Mais certains chercheurs nuancent. « L’action culturelle sert trop souvent de maquillage institutionnel. Tant que le noyau reste dominé par des formes lourdes, les inégalités demeurent », estime Marie-Christine Bordex, professeure de communication à Grenoble.
Emmanuel Wallon, professeur de sociologie et des politiques culturelles souligne que
« l’excellence n’est pas neutre : elle fabrique du tri social en consacrant certaines formes au détriment d’autres. Beaucoup de gens ne viennent pas au théâtre parce qu’ils ne se sentent pas à leur place ».
« Il faut dépiédestaliser la culture,
la dégager de sa gangue hostile, pour en faire un lieu de fête. »

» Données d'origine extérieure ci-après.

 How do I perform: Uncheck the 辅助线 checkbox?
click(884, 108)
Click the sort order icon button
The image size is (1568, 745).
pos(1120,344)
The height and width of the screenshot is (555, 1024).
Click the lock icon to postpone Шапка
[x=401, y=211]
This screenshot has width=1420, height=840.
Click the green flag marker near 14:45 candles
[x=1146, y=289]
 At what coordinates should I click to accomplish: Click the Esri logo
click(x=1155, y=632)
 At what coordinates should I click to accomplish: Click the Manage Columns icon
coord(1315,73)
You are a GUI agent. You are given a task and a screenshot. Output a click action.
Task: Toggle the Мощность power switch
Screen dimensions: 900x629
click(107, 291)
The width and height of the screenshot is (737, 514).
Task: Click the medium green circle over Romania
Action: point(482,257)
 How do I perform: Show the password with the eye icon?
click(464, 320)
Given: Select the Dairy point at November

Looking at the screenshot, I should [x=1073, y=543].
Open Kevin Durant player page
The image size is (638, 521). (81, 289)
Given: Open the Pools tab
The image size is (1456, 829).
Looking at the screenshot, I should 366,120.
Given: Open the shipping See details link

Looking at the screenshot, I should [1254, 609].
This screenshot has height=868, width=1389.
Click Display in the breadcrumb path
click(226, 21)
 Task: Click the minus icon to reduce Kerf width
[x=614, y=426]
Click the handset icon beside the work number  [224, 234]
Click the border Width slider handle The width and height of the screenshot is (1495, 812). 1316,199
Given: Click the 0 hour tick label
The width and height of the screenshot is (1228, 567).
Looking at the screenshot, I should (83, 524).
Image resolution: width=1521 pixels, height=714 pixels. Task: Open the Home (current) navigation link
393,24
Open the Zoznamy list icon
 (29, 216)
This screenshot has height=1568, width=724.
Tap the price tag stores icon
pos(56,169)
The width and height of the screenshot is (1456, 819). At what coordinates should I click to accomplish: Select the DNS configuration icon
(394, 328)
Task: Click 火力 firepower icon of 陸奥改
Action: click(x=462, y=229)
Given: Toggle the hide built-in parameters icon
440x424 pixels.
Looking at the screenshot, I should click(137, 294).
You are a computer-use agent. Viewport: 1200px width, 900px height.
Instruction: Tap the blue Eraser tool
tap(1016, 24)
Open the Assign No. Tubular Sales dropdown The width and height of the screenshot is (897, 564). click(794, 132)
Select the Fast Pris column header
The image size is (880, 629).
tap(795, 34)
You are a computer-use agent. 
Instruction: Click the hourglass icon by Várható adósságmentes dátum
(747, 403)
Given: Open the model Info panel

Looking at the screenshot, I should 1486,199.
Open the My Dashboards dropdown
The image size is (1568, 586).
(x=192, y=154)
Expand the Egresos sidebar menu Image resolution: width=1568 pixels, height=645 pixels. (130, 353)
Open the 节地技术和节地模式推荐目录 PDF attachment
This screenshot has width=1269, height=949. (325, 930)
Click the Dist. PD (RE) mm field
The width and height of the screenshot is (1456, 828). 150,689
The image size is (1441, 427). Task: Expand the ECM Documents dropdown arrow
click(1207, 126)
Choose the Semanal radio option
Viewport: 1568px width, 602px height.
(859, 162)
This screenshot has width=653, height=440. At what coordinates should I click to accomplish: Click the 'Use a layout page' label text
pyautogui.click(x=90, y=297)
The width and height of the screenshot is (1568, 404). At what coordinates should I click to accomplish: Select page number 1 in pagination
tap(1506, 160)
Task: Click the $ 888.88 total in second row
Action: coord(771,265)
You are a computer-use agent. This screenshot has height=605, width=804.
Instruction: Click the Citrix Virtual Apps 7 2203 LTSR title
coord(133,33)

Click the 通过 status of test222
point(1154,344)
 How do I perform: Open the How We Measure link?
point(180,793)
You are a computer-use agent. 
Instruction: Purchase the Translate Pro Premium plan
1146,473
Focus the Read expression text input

Jacques Livchine Codirecteur du théâtre de l'Unité
Jean-Michel Lorcas, auteur de La démocratie culturelle n’est pas un slogan, souligne :
« Dans cette candidature, on retrouve le souffle du Manifeste de Villeurbanne : aller vers le non-public, inventer avec. Le mot “enrôlement” peut surprendre, mais il dit bien l’essentiel : on ne vient pas consommer, on vient participer. Il s’agit de reconnaître chacun comme sujet de culture». Cette conception déplace le centre de gravité : le public n’est plus une cible à atteindre, mais une composante essentielle de l’espace commun que devient le théâtre.
« Il faut dépiédestaliser la culture, la dégager de sa gangue hostile., pour en faire un lieu de fête. Se souvenir que la subvention doit être rendue à tous les habitants et pas seulement à une élite cultivée », insiste Jacques Livchine.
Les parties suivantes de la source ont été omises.